CREJ - Retail Properties Quarterly - September 2015

Urban infill and TOD drive creative development

Tim Gonerka, Retail specialist, city of Aurora, Aurora


Real estate opportunity, like any other market-driven discipline, goes through cycles. For years the rolling green open fields and suburban parcels just waiting for an idea were plentiful. New homes were in demand with affordable financing and there was an aggressive and expanding stable of national retailers who followed the housing and filled retail developments. New development was build-to-suit and retailers and restaurateurs would knock out cookie-cutter designs and stores aimed at keeping costs low and operations as much the same as possible.

Today’s real estate realities are higher costs for all aspects of development and construction, challenging financing and fewer retailers to help populate new centers. It is becoming more difficult to find clean opportunity locations and, once developed, to price it affordably. In addition, the suburbs, traditional hotbeds of development, are becoming harder to be positioned where and how people want to live. While open-space development continues in the outer edges of the metro area, developers, retailers and restaurateurs are looking to older and previously underdeveloped neighborhoods and cities as the location for their next great idea or concept.
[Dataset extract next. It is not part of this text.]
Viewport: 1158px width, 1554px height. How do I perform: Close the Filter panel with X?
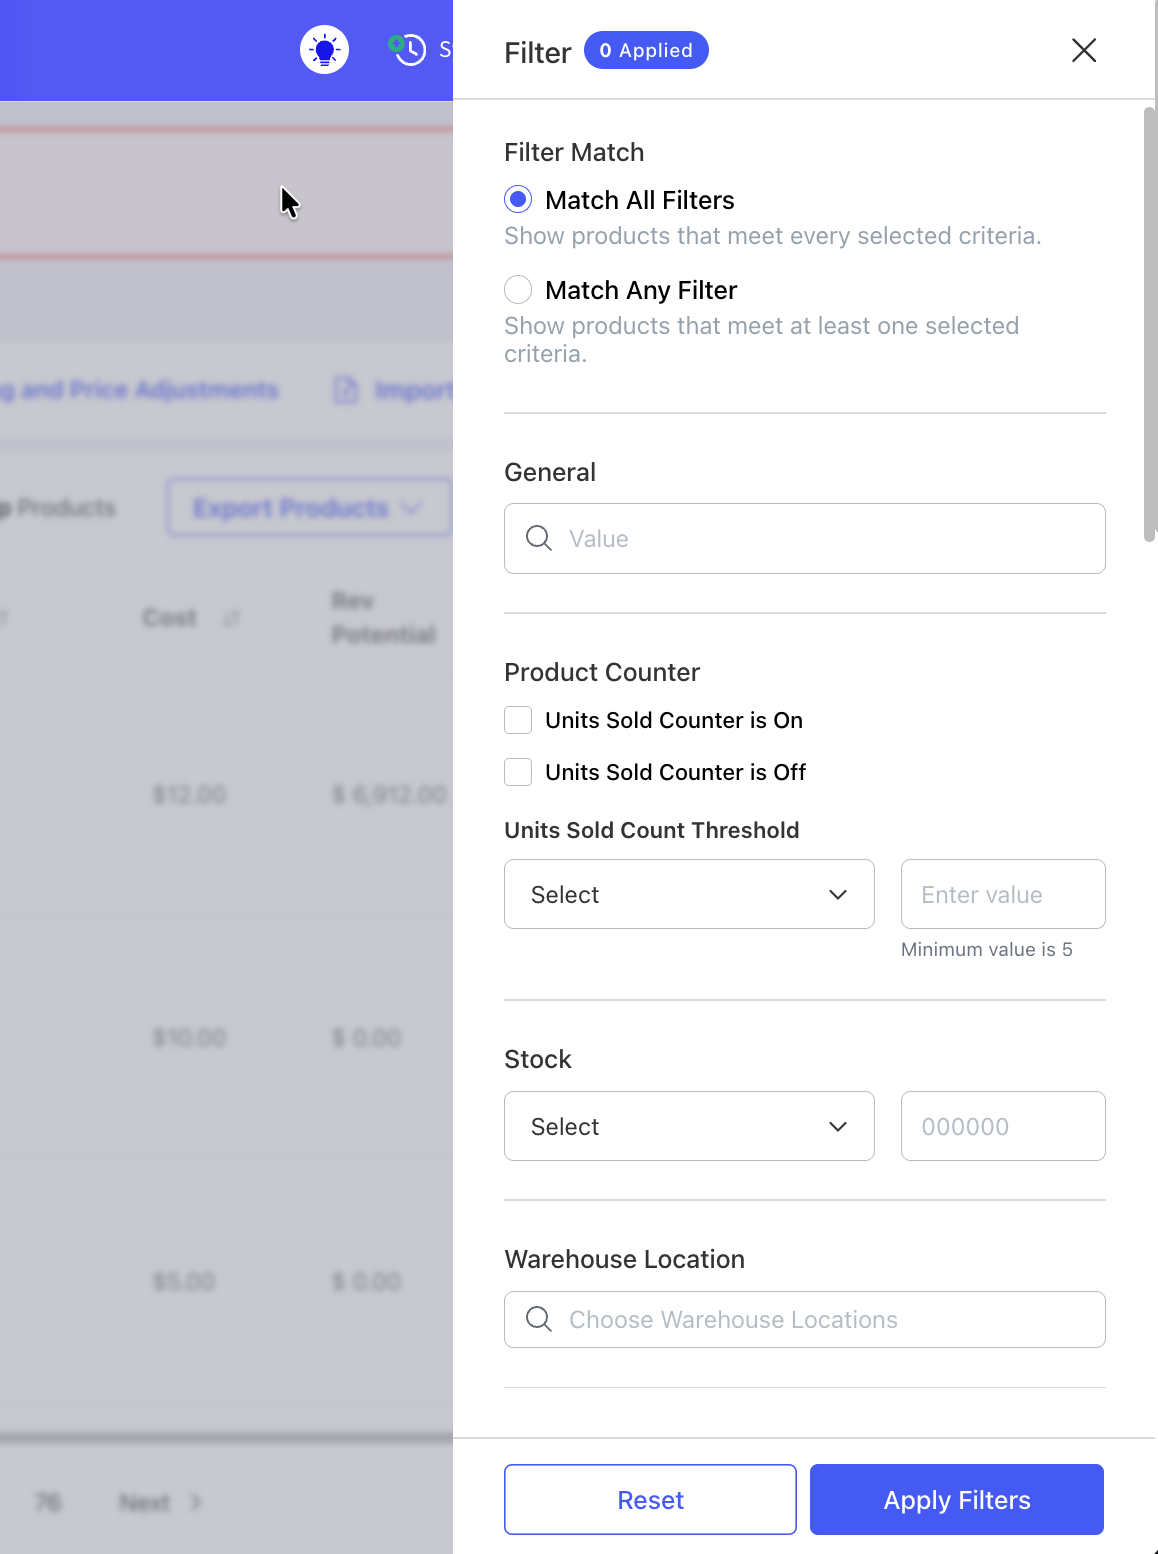(x=1084, y=50)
Enter urban and transit-oriented development. As connectivity and lifestyle choices become real decision points for today’s customer, finding locations within the older parts of the market is good business.
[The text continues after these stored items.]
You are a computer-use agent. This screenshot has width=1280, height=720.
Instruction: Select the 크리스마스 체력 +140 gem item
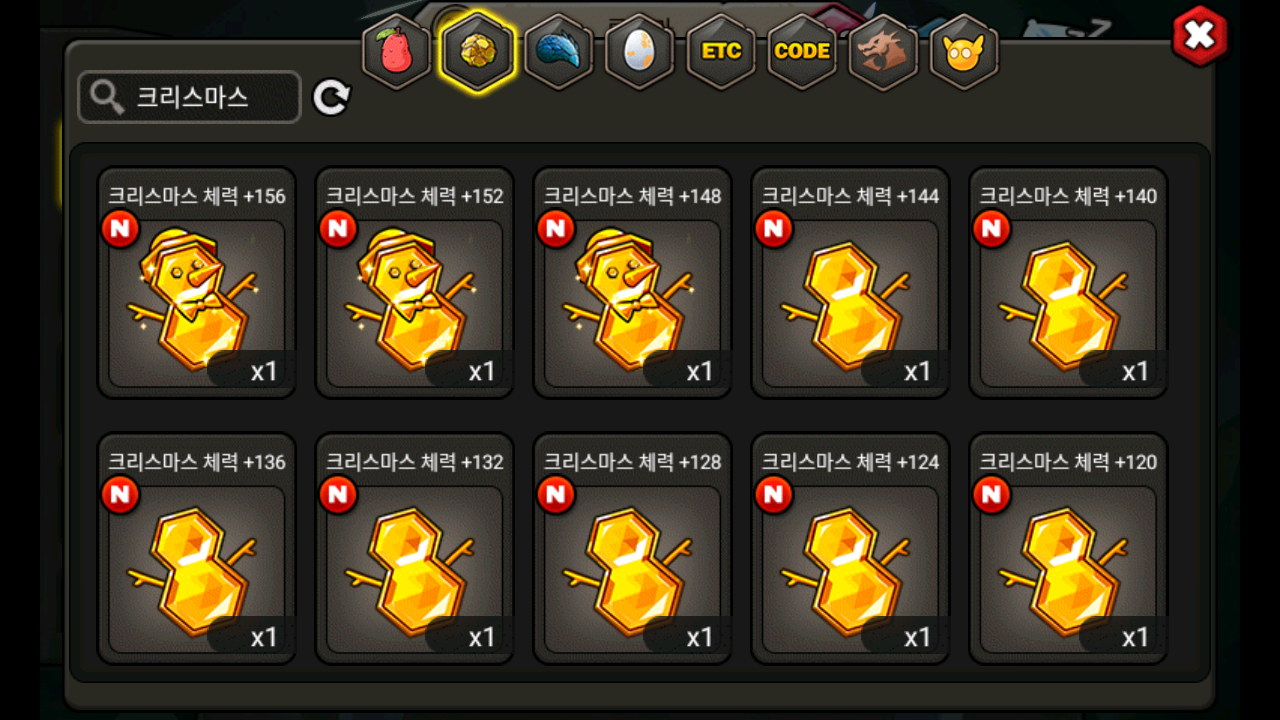[1068, 283]
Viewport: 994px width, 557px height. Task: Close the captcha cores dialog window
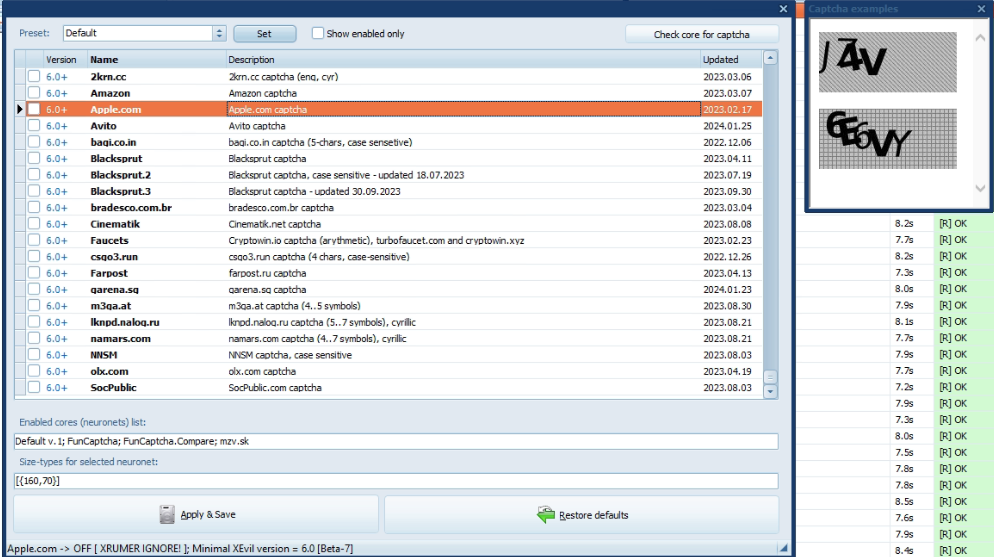783,9
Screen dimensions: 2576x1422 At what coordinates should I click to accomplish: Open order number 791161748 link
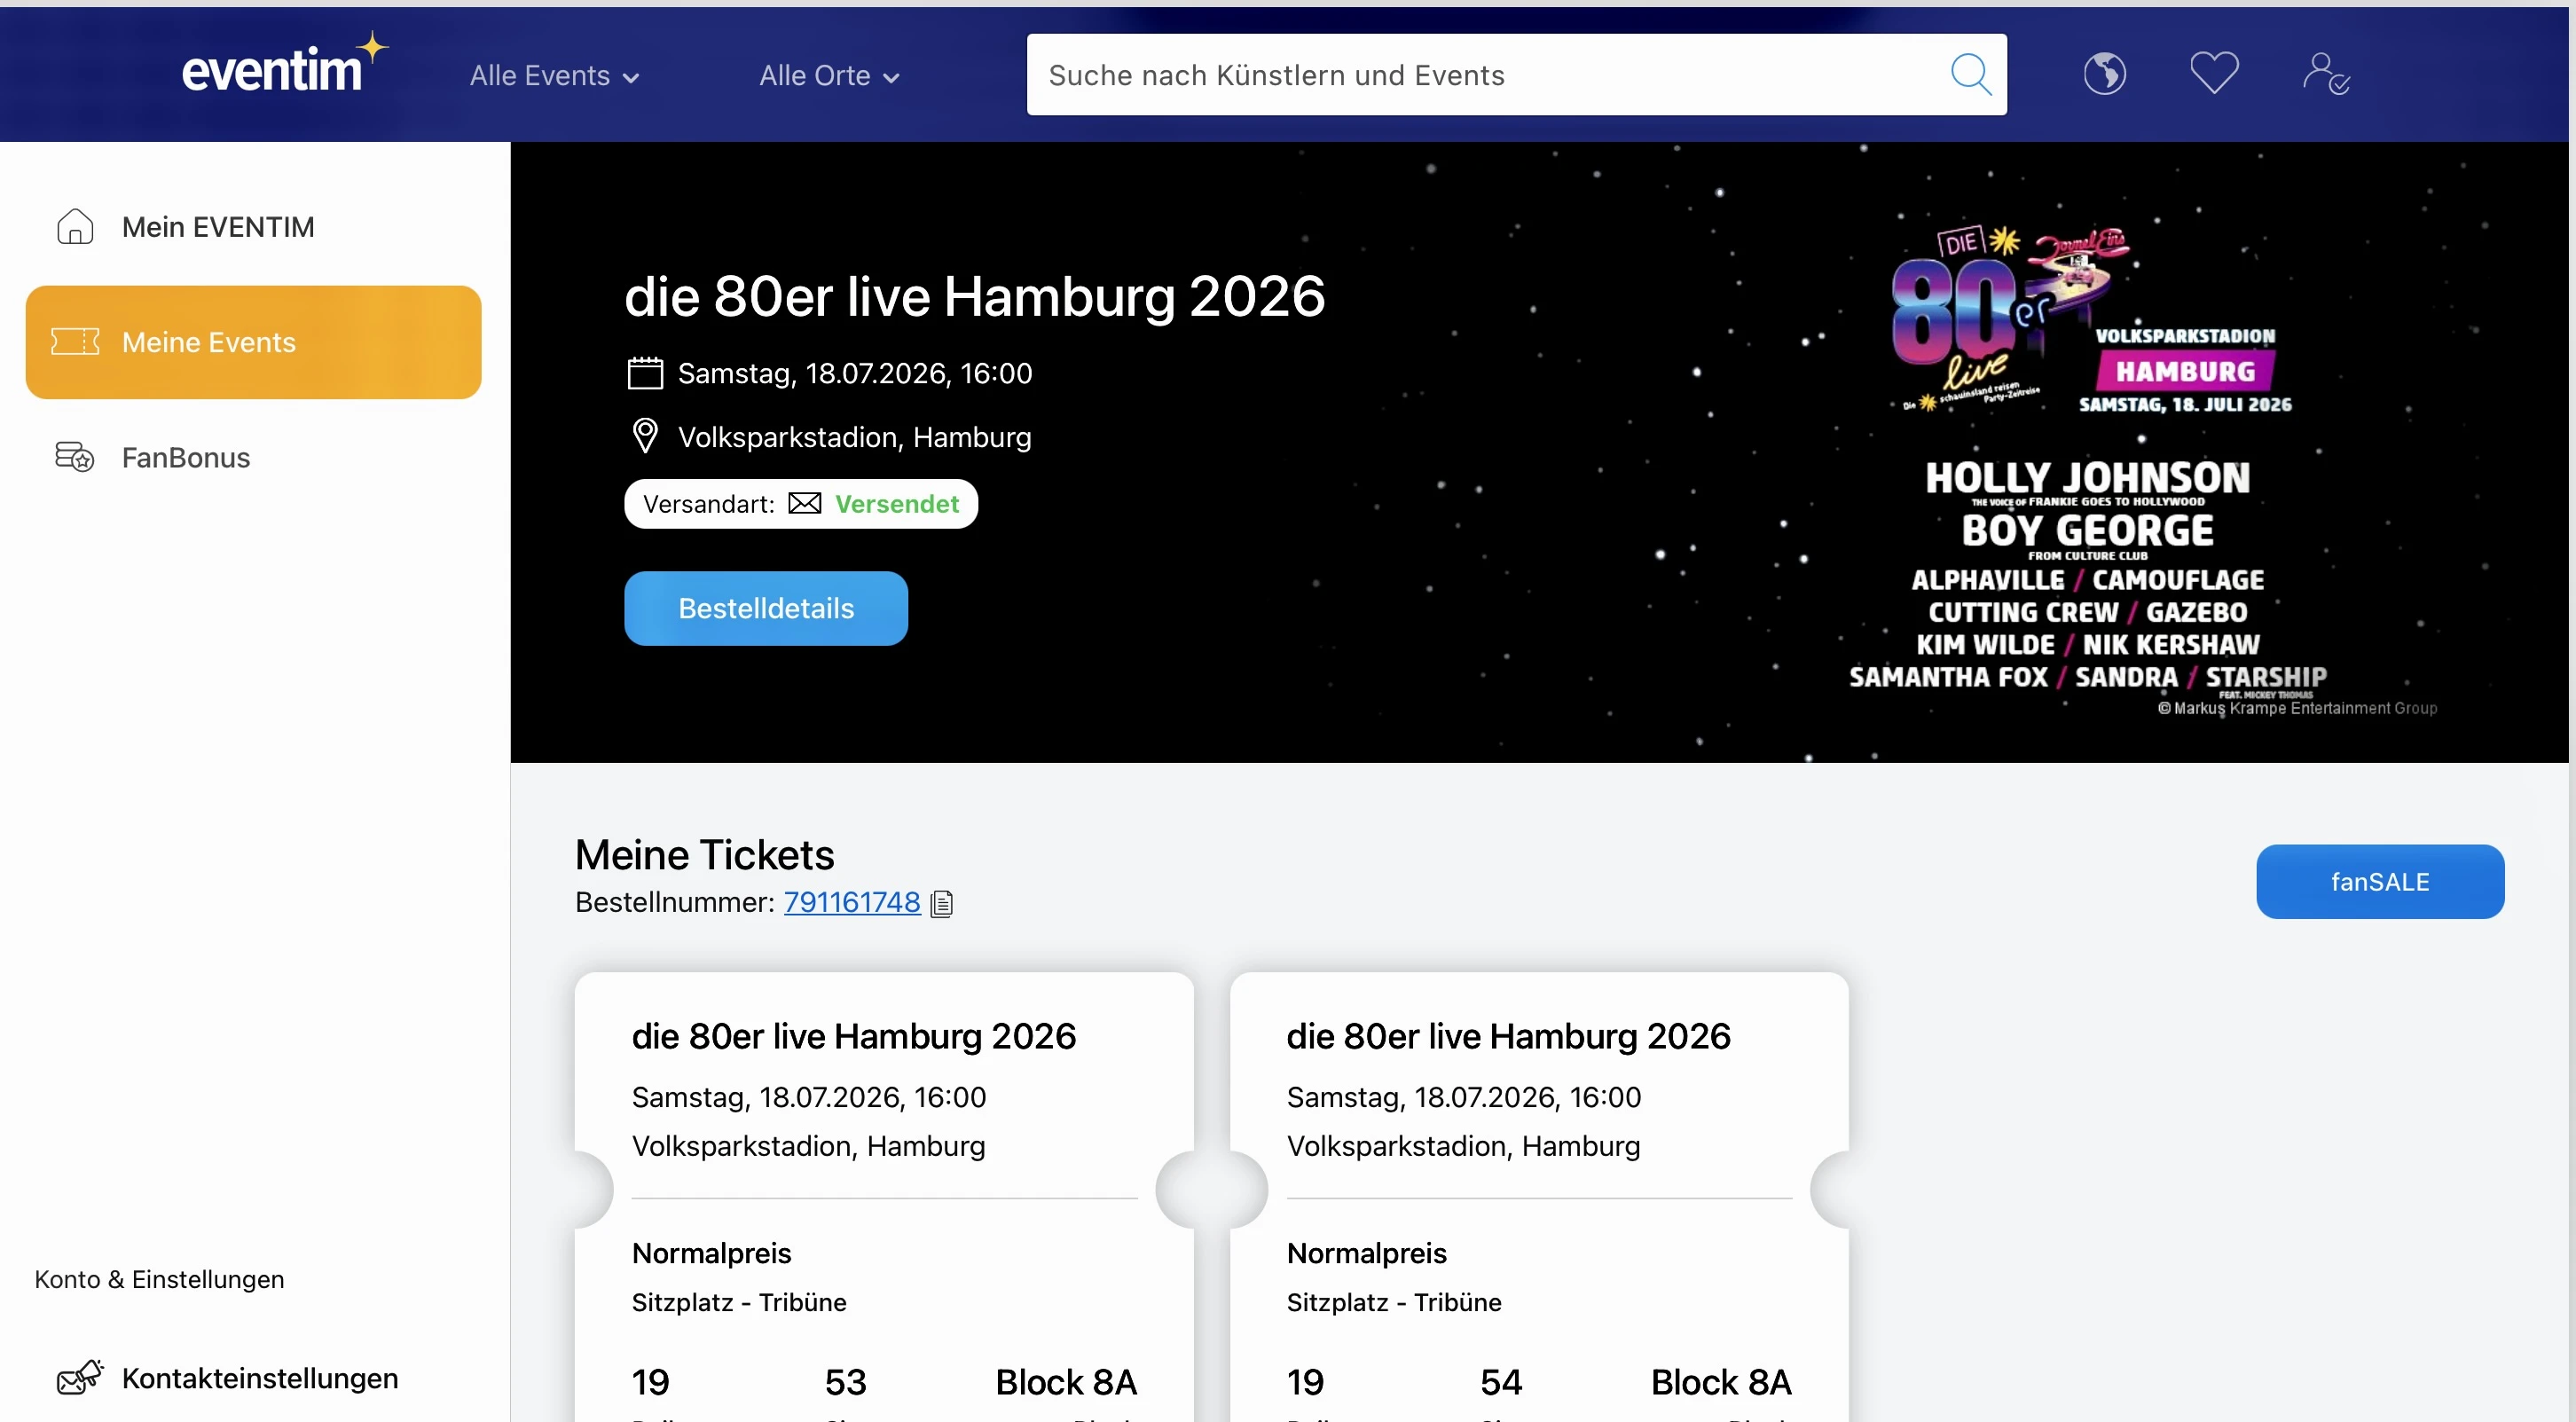[x=852, y=902]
An urban infill project requires creativity and vision by all parties in a development – developer, investor, tenant, retailer and, in many cases, the cities where the opportunities lie. The most successful projects in recent years have had a distinctive urban flair to them – Lower Downtown, Union Station, Highlands, Stapleton and Lowry are examples of crown jewels of development in recent years. Newer projects like River North and northwest Aurora’s Westerly Creek area are poised to offer developers and entrepreneurs alike wonderful opportunities to create livable, creative and profitable projects.
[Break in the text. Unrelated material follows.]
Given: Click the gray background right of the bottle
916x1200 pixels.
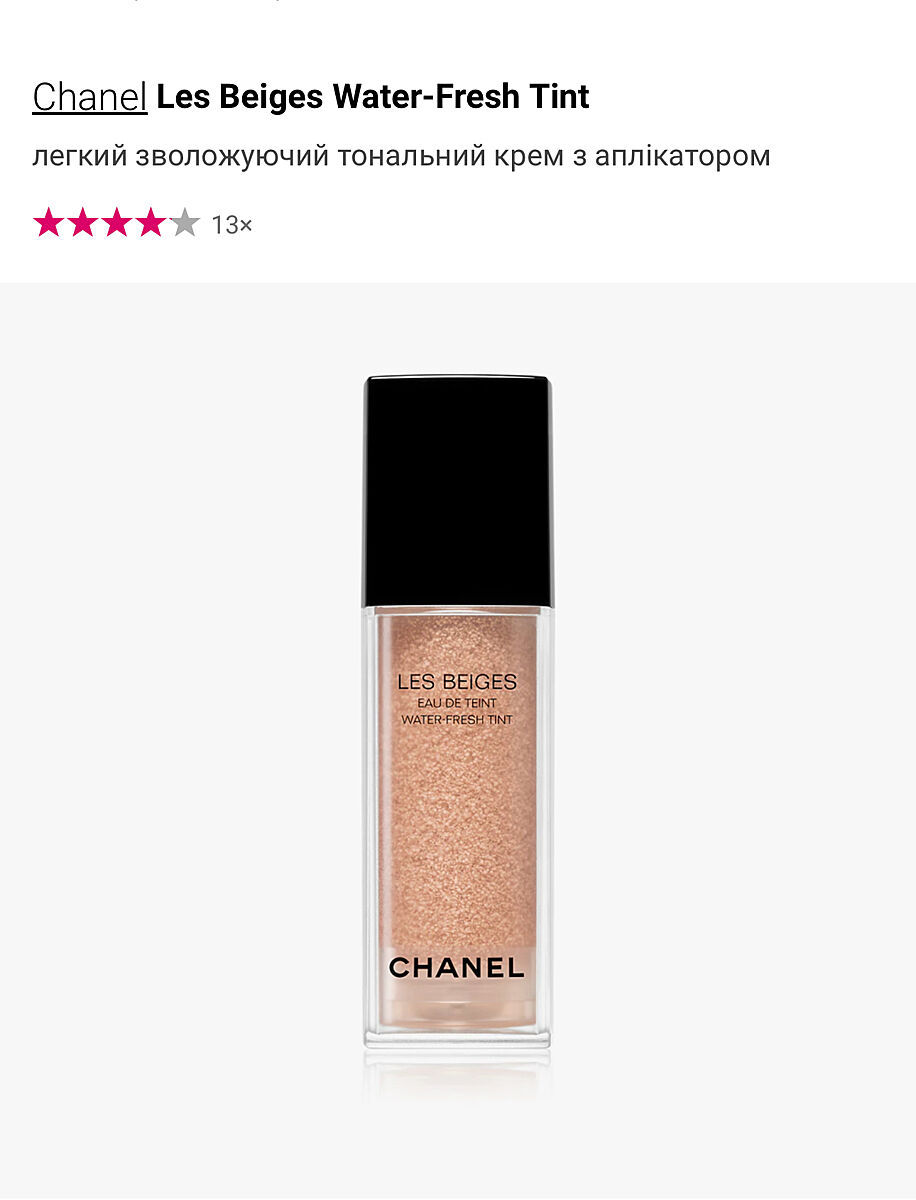Looking at the screenshot, I should point(735,740).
The proliferation and success of the light-rail system has opened up new development possibilities in many communities. In Aurora alone, there are nine light-rail stations, all with development opportunities for residential, office or retail. Unlike other urban infill projects, TODs offer the retailers and developers new and well-positioned space in established neighborhoods. Because most of the neighborhoods already are located close to the core of downtown and offer housing that has character and mature landscaping, this is attractive to young professionals. TODs can be new while still offering what’s best about an existing neighborhood.

Since many of the new residents to Colorado appear to be living near and around downtown, TODs meet the needs for urban living, transportation and connectivity without having to go to the suburbs to find an interesting place to live.

For retailers and restauranteurs, urban infill locations provide unique challenges. While the suburbs offer uniformity and space, infills and retrofits tend to have irregular space, parking issues and infrastructure expenses needed to bring the best locations to code. In the past, that was not worth the hassle, but urban neighborhood demographics are changing and as the lack of quality suburban locations become scarce, many retailers are embracing the challenges of urban locations, flexing their design and operational muscle, and looking for their place in serving these markets. Sprouts built its first urban store in Colorado on Colfax, and it is one of its top stores in the country. Nearby, Chic-fil-A designed a new urban prototype, and it is performing strong in sales. These successes, in part, spawned a mini development phase in the surrounding area.

Cities also have to be willing to work with developers and retailers to help make infill projects work.

Aurora is proactively working with large and small developers who are interested in updating potential locations for retail and residential development, especially in the northwest neighborhoods. Incentives for major tenants, concepts and developments aimed at growing the surrounding neighborhoods, increasing housing density and increasing sales tax revenue are part of the support and focus of the city’s program. An example of urban infill development partnership is Stanley Marketplace, slated to open spring 2016. Located in a refurbished aviation factory, Stanley Marketplace will host restaurants, including the newest Kevin Taylor concept, shops, services and entertainment venues. Like its national counterparts, Chelsea Marketplace, The Ferry Building and Gotham Market, Stanley Marketplace will offer metro customers a regional destination, while servicing the nearby needs of the Aurora, Stapleton, Anschutz and Lowry neighborhoods. Since its announcement, Stanley Marketplace has served as the conduit for new residential, retail, restaurant and innovation office development activity in the Westerly Creek and northwest Aurora area. Couple Stanley Marketplace’s commercial infill development with the facts that the immediate surrounding area is one of the most affordable housing markets in the metro area and is less than 30 minutes from downtown, and you have a recipe for potential development success.

Urban infill is a trend that is expected to drive much of the metro area’s new and most interesting development growth over the next few years.